I was a very kind boy in my childhood, and I am now kinder. I consumed meat for more than 16 years, and at that time also I was kind. I could never look at a hen or a goat getting slaughtered; I would simply face my back. The taste was the only thing that kept me attached to meat. Most of the time, the meat was brought and cooked for me, and the killing part was skipped from my eyes.
I always loved helping people, which was one reason I wanted to become a doctor, simply because I could treat people affordably or for free and help people. I also wanted to open a hospital in my grandmother’s name because I love her so much.

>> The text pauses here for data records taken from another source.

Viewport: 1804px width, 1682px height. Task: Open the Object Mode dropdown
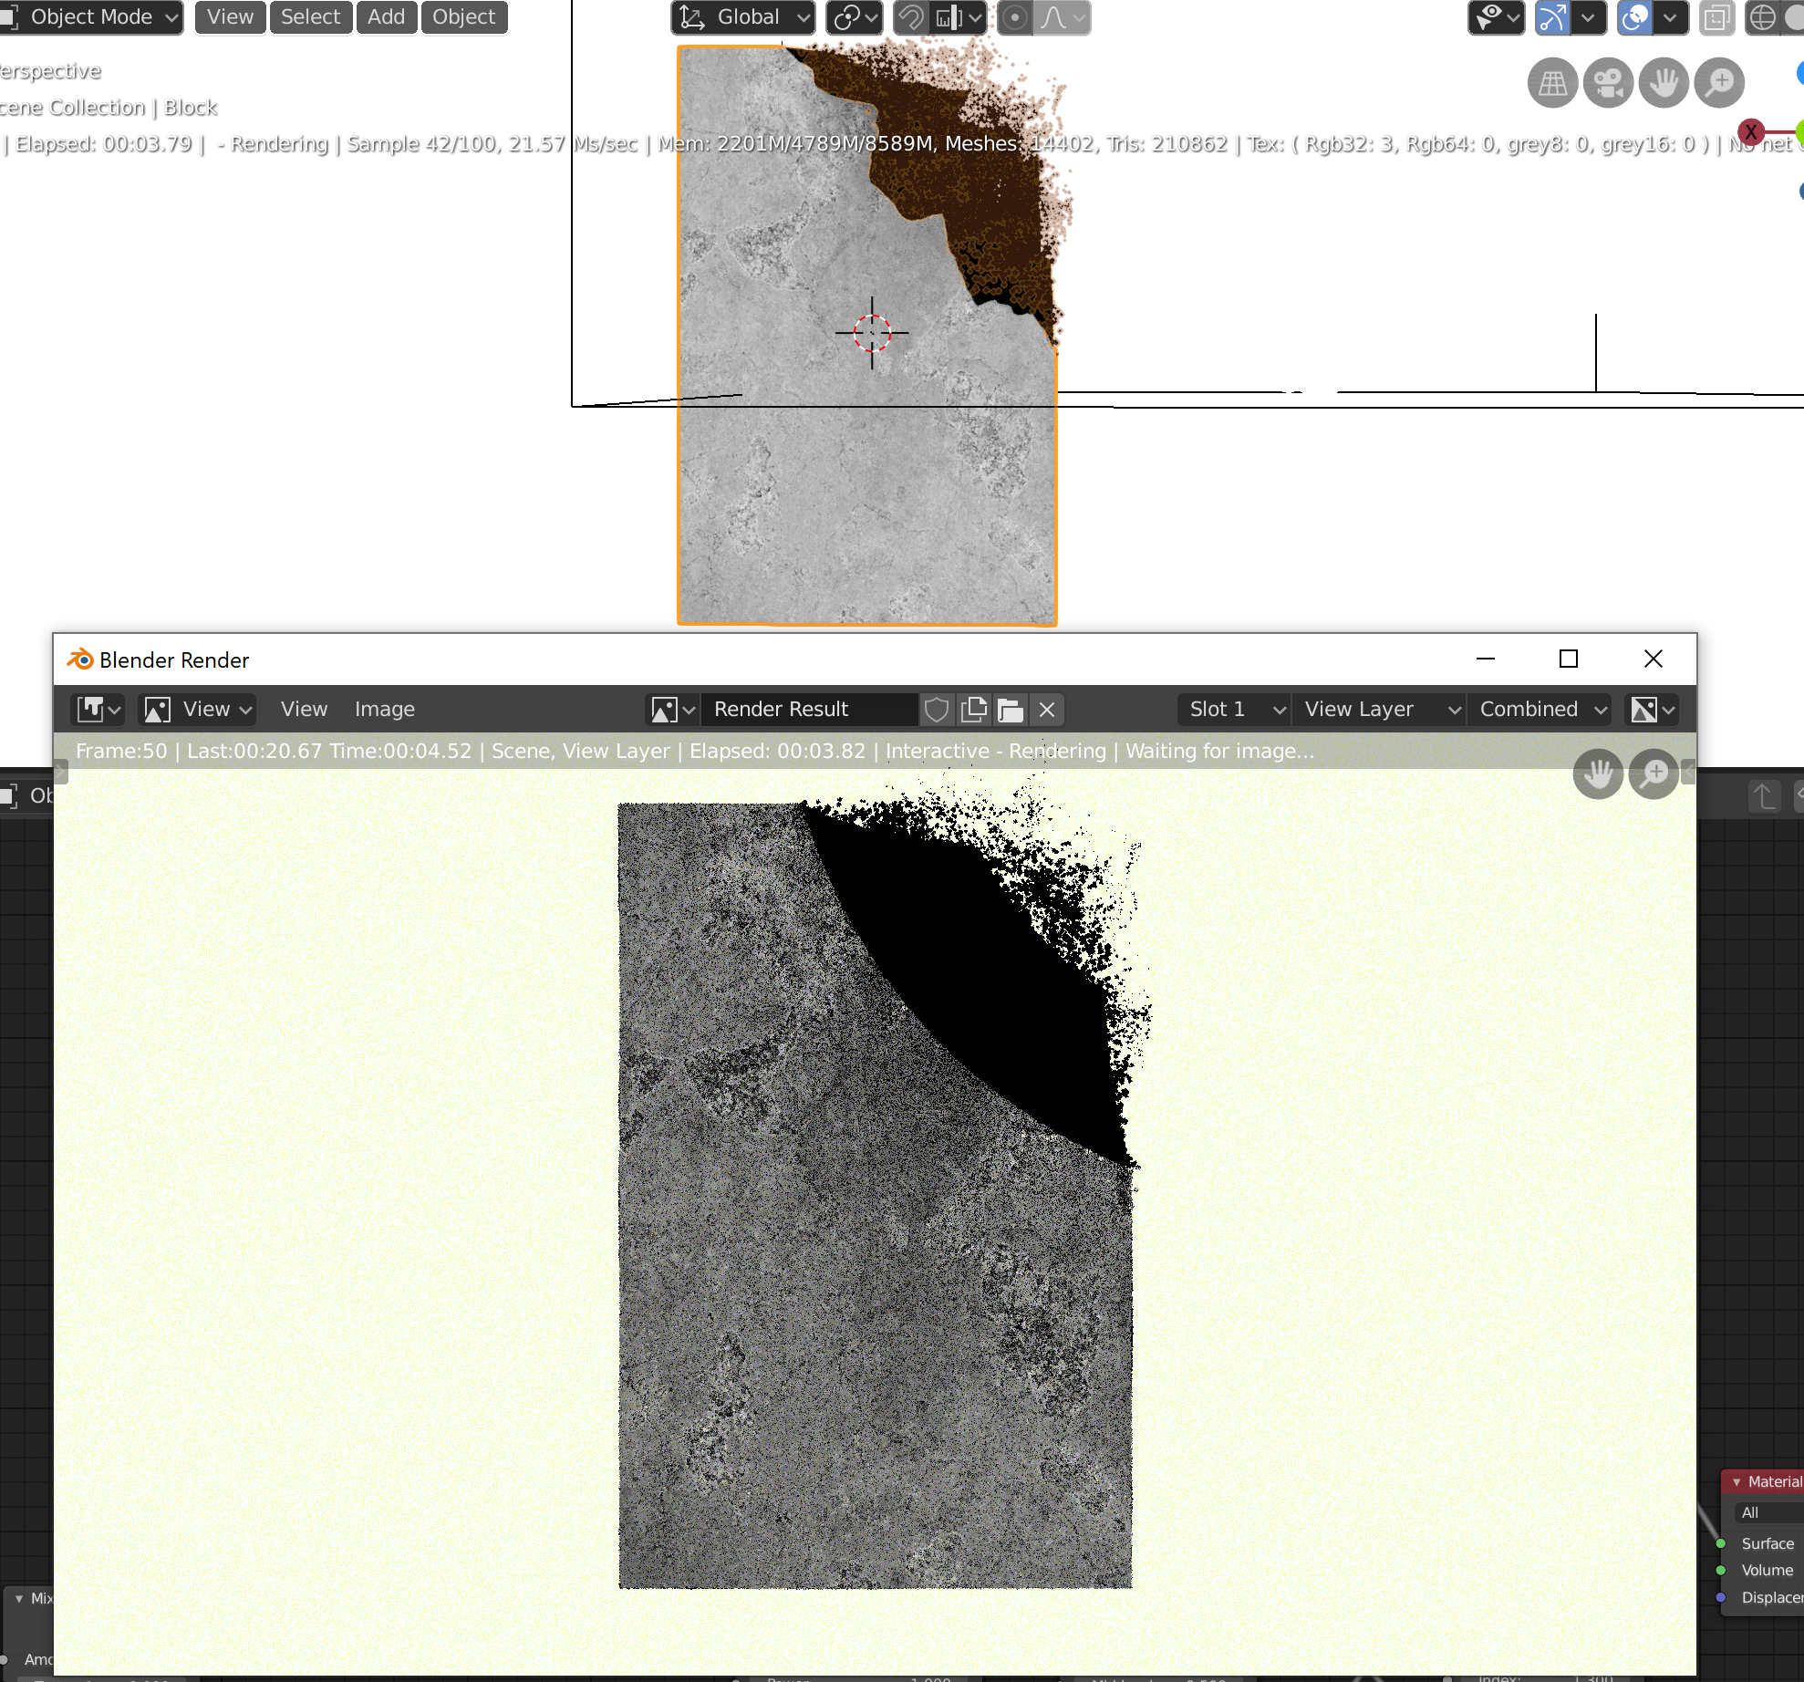92,17
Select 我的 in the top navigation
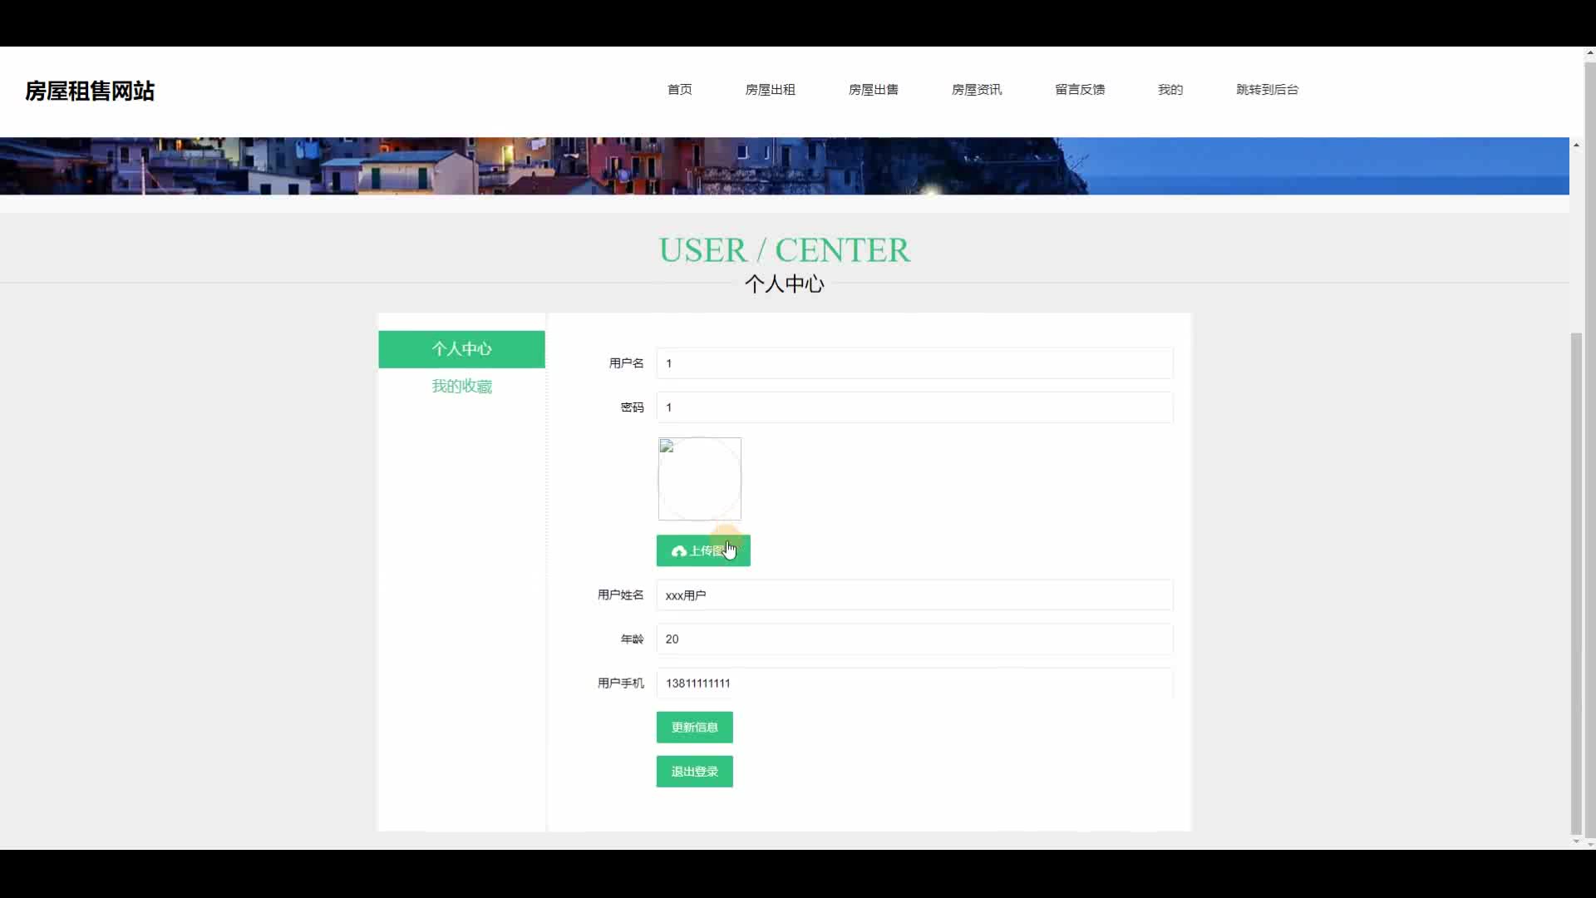The image size is (1596, 898). coord(1170,90)
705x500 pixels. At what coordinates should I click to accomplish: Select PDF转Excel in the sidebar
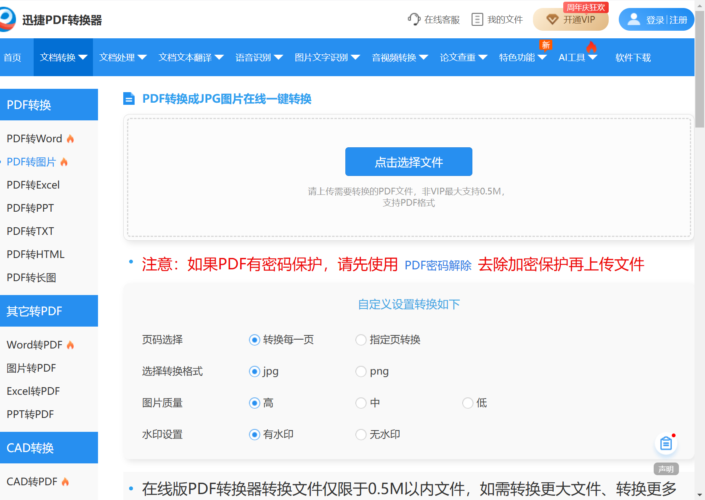[x=33, y=184]
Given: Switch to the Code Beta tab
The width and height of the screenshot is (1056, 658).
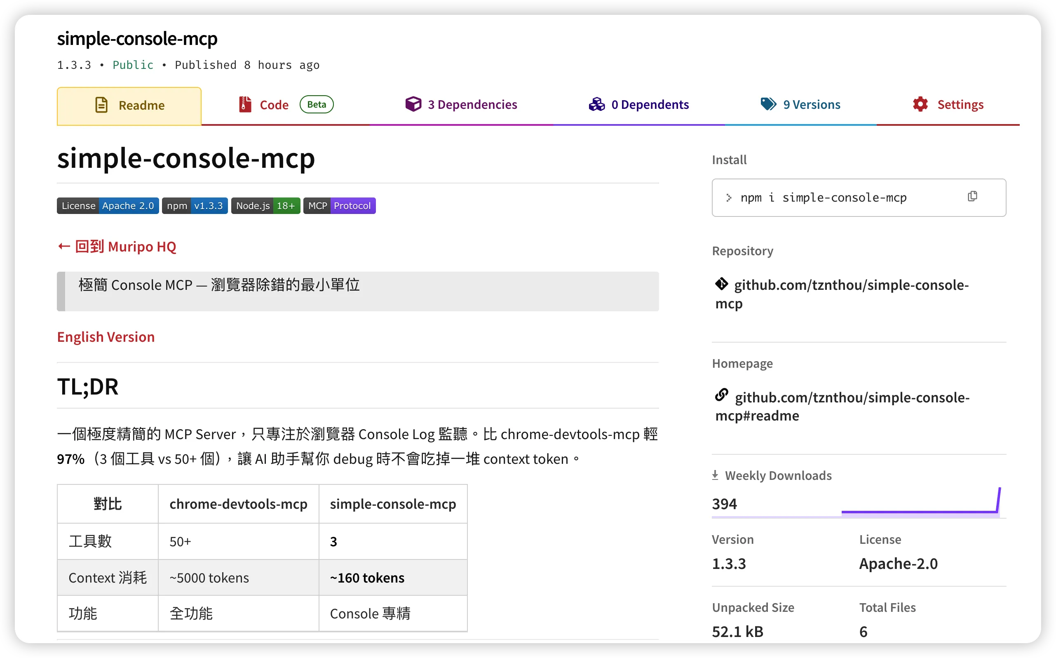Looking at the screenshot, I should click(x=274, y=104).
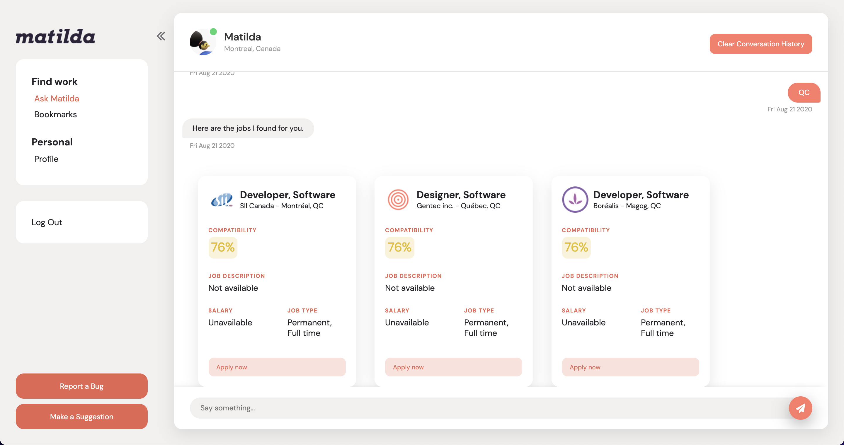Go to Bookmarks page
844x445 pixels.
pyautogui.click(x=55, y=114)
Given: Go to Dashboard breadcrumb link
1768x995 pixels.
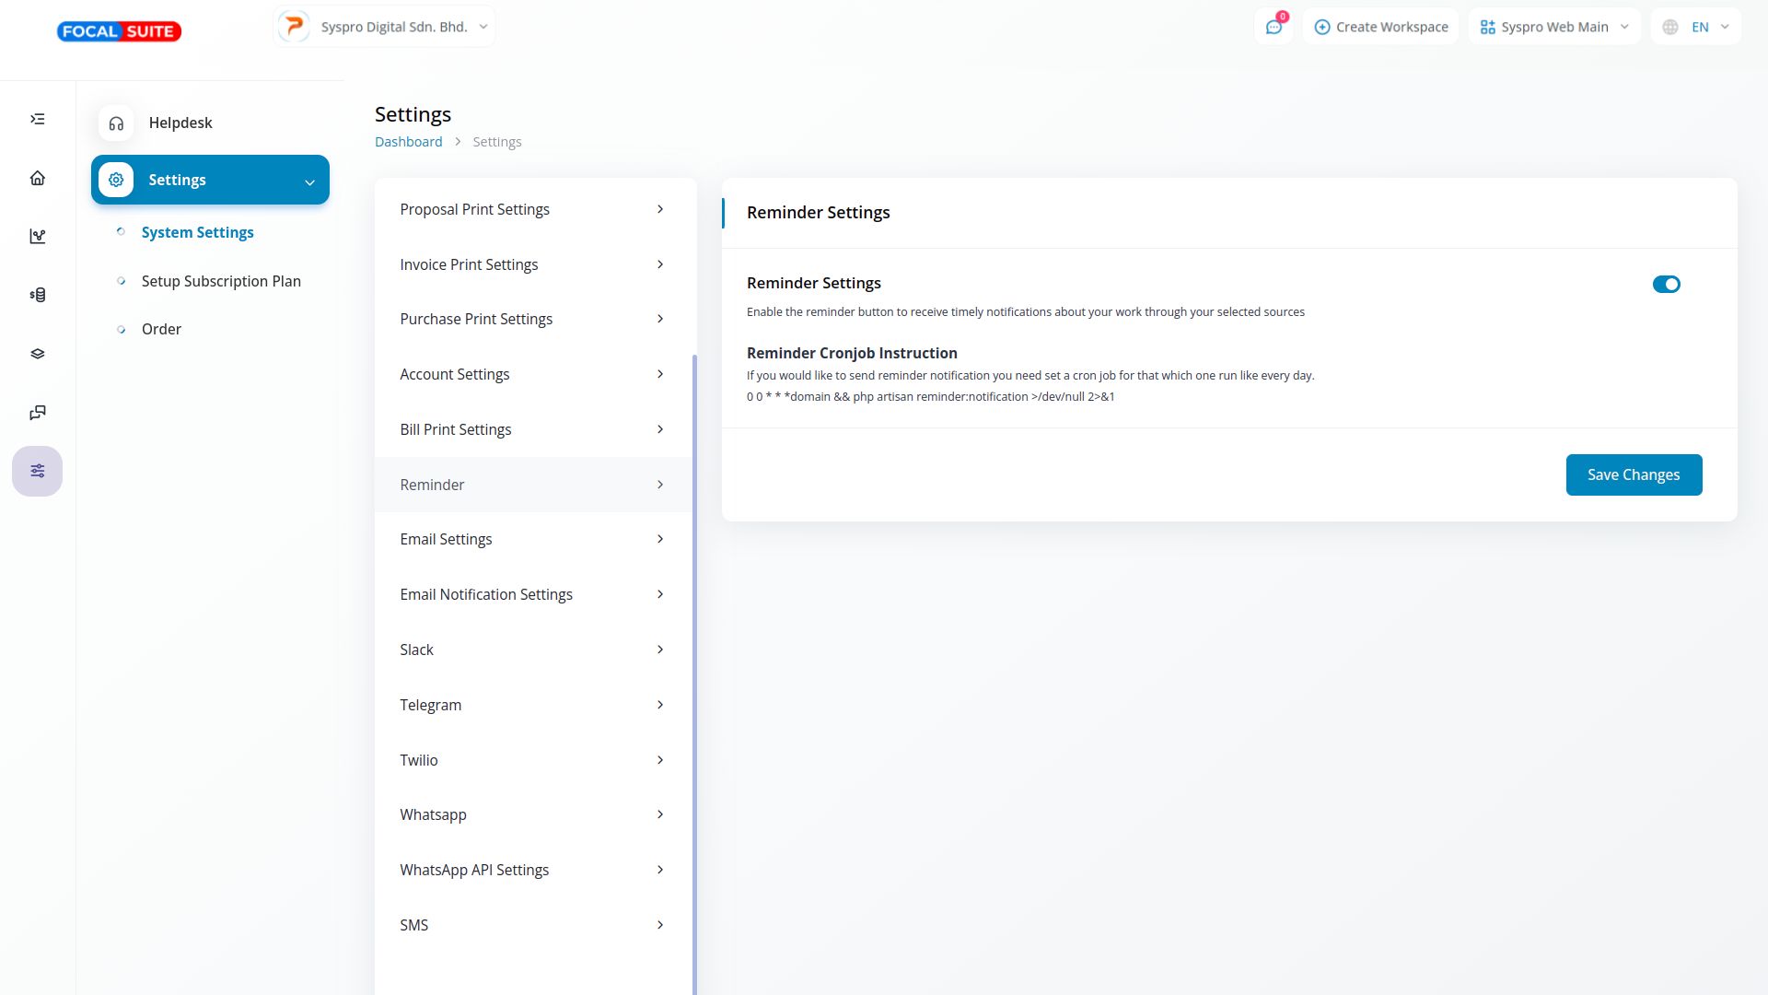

I thought life would be simple; I would pass the medical exam and become a doctor. My father even said that if I qualified, I would send you to Kyrgyzstan to study MBBS, and then everything would be great, but then the Russia-Ukraine war started and the success ratio of people who did MBBS was too low, so my father dropped the plan of sending me to Kyrgyzstan, and I also had already started losing interest in NEET after class 11th.
One of the reasons why I dropped my plan of becoming a doctor was because it was simply too tough to crack the medical examination, and I wasn’t studying properly for it. I tried a lot of times, but I couldn’t keep myself motivated enough to keep studying.
The second reason was my desire to be a digital nomad or to travel full-time. This thing got me off track. I just wanted to travel full-time, and I still want that. I used to scroll through Instagram travel reels for hours, and I would feel lost in those reels. I would also like to watch travel vlogs. I loved the travel vlogs of Nomad Shubham, who is a full-time traveller from my home state of Bihar, and there were also a few others.
The third reason was that I could calculate that if I became a good doctor after a decade or so, I would be able to help a maximum of a few lakh people at most, as there is a limit for that, but I wanted to reach crores of people and even beyond that. Also, if I were to become a doctor, I would never accomplish my dream of travelling to all 196 countries in the world. I knew that if I wanted to reach out to crores of people, being a doctor wouldn’t help me. Also, I didn’t want to be old and then travel. I am 18 now, and I just want to travel full-time. Every passing second, I feel the burden on my chest of what I am doing now and what I must be doing.
Hence, these were the few reasons why I wanted and didn’t want to become a doctor. I don’t know whether I have made a right or wrong decision; let’s see how it goes.
Thanks for reading.
This is Navneet signing off from today’s blog.